Quoted passage –
»»

Analysis: Gilbane’s Motion for Summary Judgment against
WPCA
Count Eight of WPCA’s Third Amended Complaint alleges breach of
contract against Gilbane; Gilbane seeks summary judgment on that count. [Dkt.
119.] Count Eight alleges that the Construction Management Contract between
Gilbane and WPCA created a fiduciary relationship between the parties, and
asserts Gilbane breached that fiduciary duty by allowing Flowserve to negotiate
beneficial warranty and limitation of liability terms. [Dkt. 72 (Third Amended
Complaint).]
“Under Connecticut law, the elements of a breach of contract action are: (a)
the formation of an agreement, (b) performance by one party, (c) breach of the
agreement by one party, and (d) damages.” SV Special Situations Master Fund
Ltd. v. Knight Libertas, LLC, No. 3:08-CV-1769 SRU, 2011 WL 2680832, at *10 (D.
70
Conn. July 8, 2011) (citing Steward Mach. Co., v. White Oak Corp., 462 F.Supp.2d
251, 265 (D. Conn. 2006)). The party alleging the breach must also establish that
the breach caused its damages. Collins v. Anthem Health Plans, Inc., 275 Conn.
309, 333 (2005).
Any contract “must be construed to effectuate the intent of the parties,
which is determined from the language used and interpreted in the light of the
situation of the parties and the circumstances connected with the transaction.”
Murtha v. City of Hartford, 303 Conn. 1, 7–8 (2011) (quoting Remillard v. Remillard,
297 Conn. 345, 355 (2010)); Harbour Pointe, LLC v. Harbour Landing
Condominium Ass’n, Inc., 300 Conn. 254, 260 (2011) (“In ascertaining the
contractual rights and obligations of the parties, we seek to effectuate their
intent, which is derived from the language employed in the contract, taking into
consideration the circumstances of the parties and the transaction.”). Where the
language of a contract is unambiguous, a court “must give the contract effect
according to its terms.” Harbour Pointe, 300 Conn. at 260 (quoting Cantonbury
Heights Condominium Ass’n Inc. v. Local Land Dev., LLC, 273 Conn. 724, 734–35
(2005)).

««

Material shown –
»»

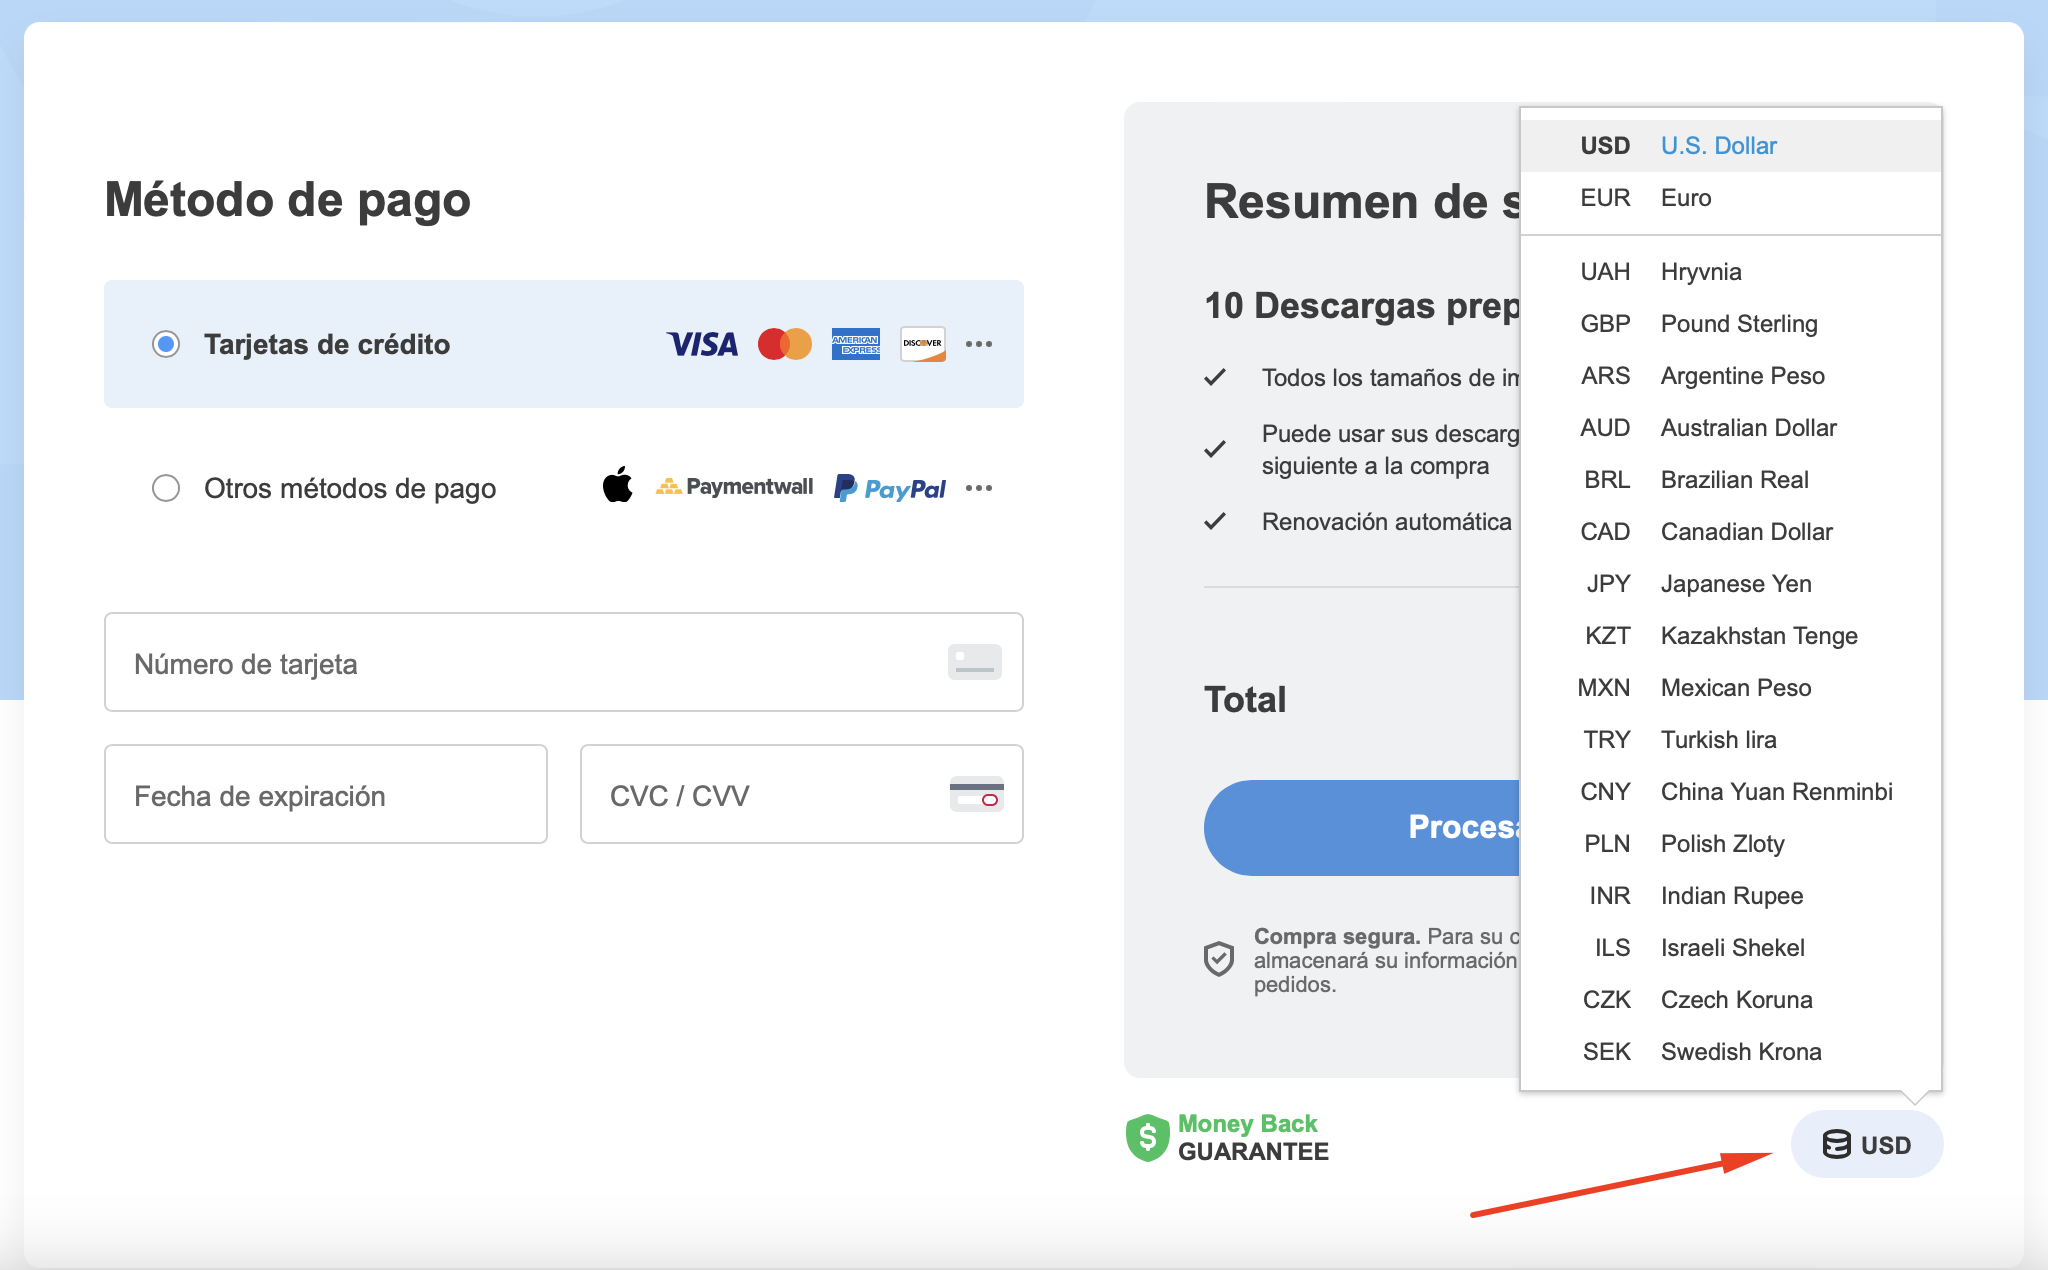Select the American Express icon
Viewport: 2048px width, 1270px height.
[x=855, y=344]

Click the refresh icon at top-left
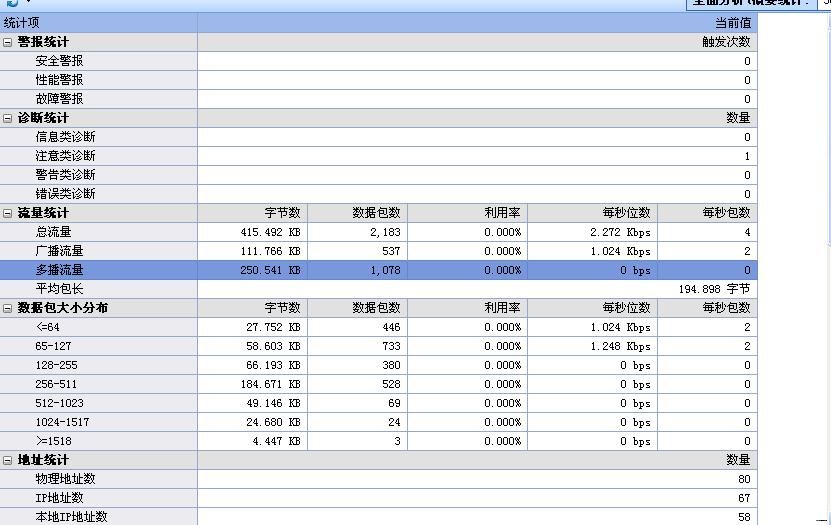pos(12,3)
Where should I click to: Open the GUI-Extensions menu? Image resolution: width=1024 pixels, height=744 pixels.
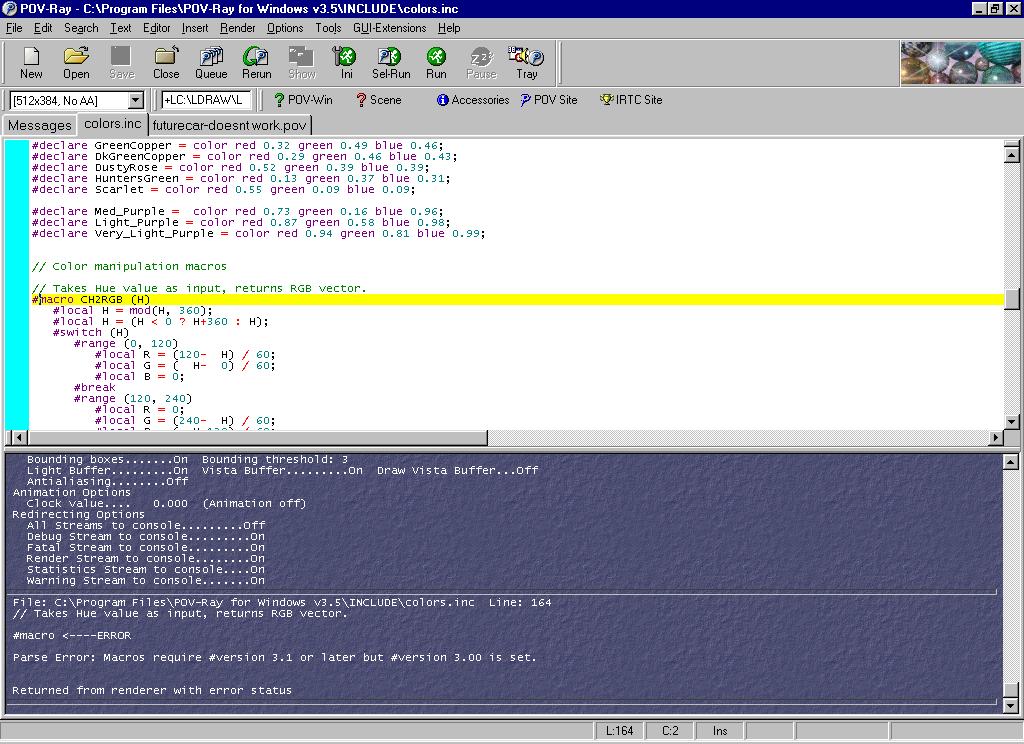[x=389, y=28]
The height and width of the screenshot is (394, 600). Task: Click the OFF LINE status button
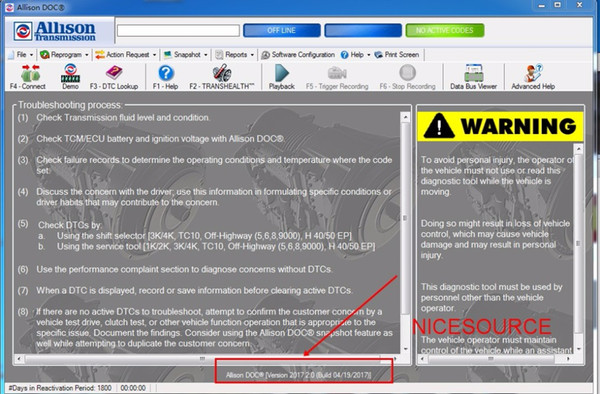282,30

««

Challenge 1 –
Duplicate the passage of the summary judgment analysis that begins at the words "the formation of" and stops after "309, 333 (2005).".
Challenge 2 –
State whether each statement agrees with the summary judgment analysis, answering yes or no and quoting the deciding words: (a) Count Eight alleges breach of contract against Gilbane; (b) the party alleging a breach need not show that the breach caused its damages; (c) Gilbane is the party seeking summary judgment on Count Eight.
The listing is separate material and is not part of the summary judgment analysis.

Response 1 –
the formation of an agreement, (b) performance by one party, (c) breach of the
agreement by one party, and (d) damages.” SV Special Situations Master Fund
Ltd. v. Knight Libertas, LLC, No. 3:08-CV-1769 SRU, 2011 WL 2680832, at *10 (D.
70
Conn. July 8, 2011) (citing Steward Mach. Co., v. White Oak Corp., 462 F.Supp.2d
251, 265 (D. Conn. 2006)). The party alleging the breach must also establish that
the breach caused its damages. Collins v. Anthem Health Plans, Inc., 275 Conn.
309, 333 (2005).

Response 2 –
(a) Yes: "alleges breach of contract against Gilbane"
(b) No: "The party alleging the breach must also establish that the breach caused its damages."
(c) Yes: "Gilbane seeks summary judgment on that count."